*Exercise*
Every line in the data below from the one containing "The width and height of the screenshot is (1372, 887)." down to the one containing "Click the globe language icon", both included, must be retyped exactly; no other line is to appear.

Stored data entries:
====
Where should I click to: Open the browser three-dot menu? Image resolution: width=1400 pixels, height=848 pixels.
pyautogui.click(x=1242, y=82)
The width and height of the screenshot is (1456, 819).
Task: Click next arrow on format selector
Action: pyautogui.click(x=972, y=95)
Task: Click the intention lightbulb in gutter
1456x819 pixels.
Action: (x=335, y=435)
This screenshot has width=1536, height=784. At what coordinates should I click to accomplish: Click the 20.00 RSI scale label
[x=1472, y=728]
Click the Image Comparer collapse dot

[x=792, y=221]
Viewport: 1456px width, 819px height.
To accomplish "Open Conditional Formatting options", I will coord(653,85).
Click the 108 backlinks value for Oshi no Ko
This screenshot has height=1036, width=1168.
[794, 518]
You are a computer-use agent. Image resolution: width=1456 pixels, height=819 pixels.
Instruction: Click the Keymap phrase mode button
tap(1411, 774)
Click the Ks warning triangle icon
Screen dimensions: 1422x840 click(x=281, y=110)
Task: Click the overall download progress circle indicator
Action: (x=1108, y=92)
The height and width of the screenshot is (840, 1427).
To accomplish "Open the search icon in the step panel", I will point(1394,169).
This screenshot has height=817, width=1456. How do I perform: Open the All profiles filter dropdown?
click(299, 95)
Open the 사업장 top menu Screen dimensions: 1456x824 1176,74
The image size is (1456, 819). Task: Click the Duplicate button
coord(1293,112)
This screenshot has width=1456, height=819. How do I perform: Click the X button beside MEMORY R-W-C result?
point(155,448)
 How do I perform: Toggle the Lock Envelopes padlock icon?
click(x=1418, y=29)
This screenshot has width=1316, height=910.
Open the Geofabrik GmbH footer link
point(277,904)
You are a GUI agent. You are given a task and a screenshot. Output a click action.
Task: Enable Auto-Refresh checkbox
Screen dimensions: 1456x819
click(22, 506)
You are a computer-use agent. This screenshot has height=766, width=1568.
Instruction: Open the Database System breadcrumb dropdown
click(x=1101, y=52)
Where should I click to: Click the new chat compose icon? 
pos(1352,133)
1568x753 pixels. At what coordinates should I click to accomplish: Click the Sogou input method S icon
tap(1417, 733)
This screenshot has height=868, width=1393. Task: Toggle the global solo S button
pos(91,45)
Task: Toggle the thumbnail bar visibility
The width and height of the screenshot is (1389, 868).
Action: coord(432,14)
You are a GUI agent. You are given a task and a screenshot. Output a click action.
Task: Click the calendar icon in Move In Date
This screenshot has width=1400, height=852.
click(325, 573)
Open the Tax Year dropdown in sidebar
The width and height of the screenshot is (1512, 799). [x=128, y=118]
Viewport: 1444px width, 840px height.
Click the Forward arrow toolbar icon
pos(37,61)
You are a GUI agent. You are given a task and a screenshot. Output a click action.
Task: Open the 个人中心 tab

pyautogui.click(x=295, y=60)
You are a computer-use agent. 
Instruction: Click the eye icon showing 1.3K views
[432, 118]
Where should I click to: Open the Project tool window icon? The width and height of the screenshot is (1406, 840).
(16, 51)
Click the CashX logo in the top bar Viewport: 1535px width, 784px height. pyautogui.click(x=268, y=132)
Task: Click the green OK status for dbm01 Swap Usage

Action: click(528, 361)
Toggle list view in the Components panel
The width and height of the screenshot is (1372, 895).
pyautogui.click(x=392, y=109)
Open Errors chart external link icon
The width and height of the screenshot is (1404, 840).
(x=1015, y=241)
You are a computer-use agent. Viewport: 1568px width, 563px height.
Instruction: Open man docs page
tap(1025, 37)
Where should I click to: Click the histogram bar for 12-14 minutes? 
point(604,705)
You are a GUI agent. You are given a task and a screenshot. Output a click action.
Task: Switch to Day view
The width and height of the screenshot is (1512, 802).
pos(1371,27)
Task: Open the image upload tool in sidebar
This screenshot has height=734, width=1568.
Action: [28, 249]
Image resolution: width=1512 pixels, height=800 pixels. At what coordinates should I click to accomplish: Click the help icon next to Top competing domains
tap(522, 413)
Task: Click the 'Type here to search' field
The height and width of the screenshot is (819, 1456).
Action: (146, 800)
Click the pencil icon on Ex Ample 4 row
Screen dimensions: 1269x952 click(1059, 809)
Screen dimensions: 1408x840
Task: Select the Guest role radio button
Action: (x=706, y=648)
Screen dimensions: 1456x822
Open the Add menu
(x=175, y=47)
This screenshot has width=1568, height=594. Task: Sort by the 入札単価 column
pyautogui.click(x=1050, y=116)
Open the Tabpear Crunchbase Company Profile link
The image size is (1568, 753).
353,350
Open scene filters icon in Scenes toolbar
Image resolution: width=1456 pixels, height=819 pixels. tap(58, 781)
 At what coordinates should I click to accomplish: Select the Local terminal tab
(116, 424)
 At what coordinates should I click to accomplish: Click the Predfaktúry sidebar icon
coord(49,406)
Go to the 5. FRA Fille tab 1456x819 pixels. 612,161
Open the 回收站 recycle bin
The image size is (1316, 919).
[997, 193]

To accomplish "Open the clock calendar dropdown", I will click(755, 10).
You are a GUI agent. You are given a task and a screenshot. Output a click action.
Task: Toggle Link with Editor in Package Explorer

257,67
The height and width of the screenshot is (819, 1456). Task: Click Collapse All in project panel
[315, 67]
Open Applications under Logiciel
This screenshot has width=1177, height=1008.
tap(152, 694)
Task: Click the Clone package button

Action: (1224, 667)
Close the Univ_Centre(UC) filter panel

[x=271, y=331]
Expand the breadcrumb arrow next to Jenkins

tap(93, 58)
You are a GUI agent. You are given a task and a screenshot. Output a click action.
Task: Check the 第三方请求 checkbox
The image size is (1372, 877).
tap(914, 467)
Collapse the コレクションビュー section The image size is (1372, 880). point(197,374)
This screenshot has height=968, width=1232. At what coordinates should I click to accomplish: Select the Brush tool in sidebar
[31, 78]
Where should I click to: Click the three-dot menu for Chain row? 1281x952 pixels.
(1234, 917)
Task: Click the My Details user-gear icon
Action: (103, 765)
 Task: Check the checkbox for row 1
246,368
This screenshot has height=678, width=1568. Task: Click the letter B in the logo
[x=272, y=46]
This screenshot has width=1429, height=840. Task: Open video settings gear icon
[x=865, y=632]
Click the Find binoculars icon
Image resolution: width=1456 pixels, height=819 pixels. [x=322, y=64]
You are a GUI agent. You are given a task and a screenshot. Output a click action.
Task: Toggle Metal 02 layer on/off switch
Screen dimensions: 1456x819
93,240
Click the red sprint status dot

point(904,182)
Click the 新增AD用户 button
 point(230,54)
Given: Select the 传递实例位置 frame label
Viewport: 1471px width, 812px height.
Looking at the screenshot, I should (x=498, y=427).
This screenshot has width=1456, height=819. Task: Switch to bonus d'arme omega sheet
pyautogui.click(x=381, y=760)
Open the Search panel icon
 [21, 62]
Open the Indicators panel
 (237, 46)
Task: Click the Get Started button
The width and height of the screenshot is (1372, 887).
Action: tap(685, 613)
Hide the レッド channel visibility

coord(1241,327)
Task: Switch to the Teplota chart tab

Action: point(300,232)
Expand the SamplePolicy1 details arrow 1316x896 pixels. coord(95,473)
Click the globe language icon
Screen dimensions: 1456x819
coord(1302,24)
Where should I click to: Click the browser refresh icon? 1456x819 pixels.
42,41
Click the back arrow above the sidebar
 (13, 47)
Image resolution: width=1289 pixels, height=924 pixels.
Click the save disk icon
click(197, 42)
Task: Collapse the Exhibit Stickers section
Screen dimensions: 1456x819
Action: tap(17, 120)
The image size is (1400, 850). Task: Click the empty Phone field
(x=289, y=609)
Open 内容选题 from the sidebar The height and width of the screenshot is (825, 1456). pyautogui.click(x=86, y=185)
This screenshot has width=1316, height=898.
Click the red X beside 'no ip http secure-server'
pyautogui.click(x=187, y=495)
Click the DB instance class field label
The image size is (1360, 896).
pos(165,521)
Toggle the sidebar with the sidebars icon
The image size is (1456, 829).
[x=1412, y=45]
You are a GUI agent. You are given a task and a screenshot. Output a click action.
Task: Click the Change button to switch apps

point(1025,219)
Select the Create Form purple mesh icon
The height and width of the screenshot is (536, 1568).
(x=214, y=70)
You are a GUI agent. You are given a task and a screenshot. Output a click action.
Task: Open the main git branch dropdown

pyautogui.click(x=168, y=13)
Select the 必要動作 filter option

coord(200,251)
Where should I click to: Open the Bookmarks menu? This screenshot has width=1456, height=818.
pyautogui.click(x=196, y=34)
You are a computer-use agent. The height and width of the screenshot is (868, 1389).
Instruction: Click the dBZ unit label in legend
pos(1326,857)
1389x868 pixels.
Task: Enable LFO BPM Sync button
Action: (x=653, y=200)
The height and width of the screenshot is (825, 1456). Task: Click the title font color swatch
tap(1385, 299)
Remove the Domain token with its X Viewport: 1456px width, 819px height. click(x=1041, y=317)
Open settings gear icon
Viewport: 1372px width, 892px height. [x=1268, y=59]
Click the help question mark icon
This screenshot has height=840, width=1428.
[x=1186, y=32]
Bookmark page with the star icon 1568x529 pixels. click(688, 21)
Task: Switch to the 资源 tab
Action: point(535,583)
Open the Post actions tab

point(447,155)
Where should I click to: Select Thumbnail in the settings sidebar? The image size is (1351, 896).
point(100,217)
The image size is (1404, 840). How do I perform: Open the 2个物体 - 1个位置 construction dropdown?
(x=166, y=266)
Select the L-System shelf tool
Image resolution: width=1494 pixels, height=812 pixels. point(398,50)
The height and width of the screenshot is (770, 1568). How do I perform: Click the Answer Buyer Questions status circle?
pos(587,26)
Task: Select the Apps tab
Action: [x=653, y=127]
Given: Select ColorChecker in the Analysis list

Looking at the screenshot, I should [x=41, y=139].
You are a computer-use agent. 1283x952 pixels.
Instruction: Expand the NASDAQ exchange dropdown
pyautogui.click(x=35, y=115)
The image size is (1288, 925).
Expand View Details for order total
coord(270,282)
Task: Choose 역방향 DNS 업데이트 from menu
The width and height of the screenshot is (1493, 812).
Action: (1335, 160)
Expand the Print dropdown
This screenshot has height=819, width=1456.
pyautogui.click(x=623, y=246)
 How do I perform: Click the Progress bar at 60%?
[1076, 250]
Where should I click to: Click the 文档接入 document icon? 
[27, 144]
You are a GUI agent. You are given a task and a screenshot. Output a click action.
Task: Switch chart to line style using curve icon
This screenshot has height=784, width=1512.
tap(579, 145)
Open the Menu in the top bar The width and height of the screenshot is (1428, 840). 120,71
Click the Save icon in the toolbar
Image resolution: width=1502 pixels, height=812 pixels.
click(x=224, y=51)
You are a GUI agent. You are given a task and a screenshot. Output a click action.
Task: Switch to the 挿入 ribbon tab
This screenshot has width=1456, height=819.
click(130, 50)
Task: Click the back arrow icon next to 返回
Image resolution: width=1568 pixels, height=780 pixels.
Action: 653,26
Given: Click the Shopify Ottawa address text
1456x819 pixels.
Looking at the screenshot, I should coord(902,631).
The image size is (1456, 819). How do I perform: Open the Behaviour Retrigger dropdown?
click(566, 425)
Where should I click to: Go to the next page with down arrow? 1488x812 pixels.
====
*Solution*
The width and height of the screenshot is (1372, 887).
Action: tap(685, 613)
Hide the レッド channel visibility

coord(1241,327)
Task: Switch to the Teplota chart tab

Action: point(300,232)
Expand the SamplePolicy1 details arrow 1316x896 pixels. coord(95,473)
Click the globe language icon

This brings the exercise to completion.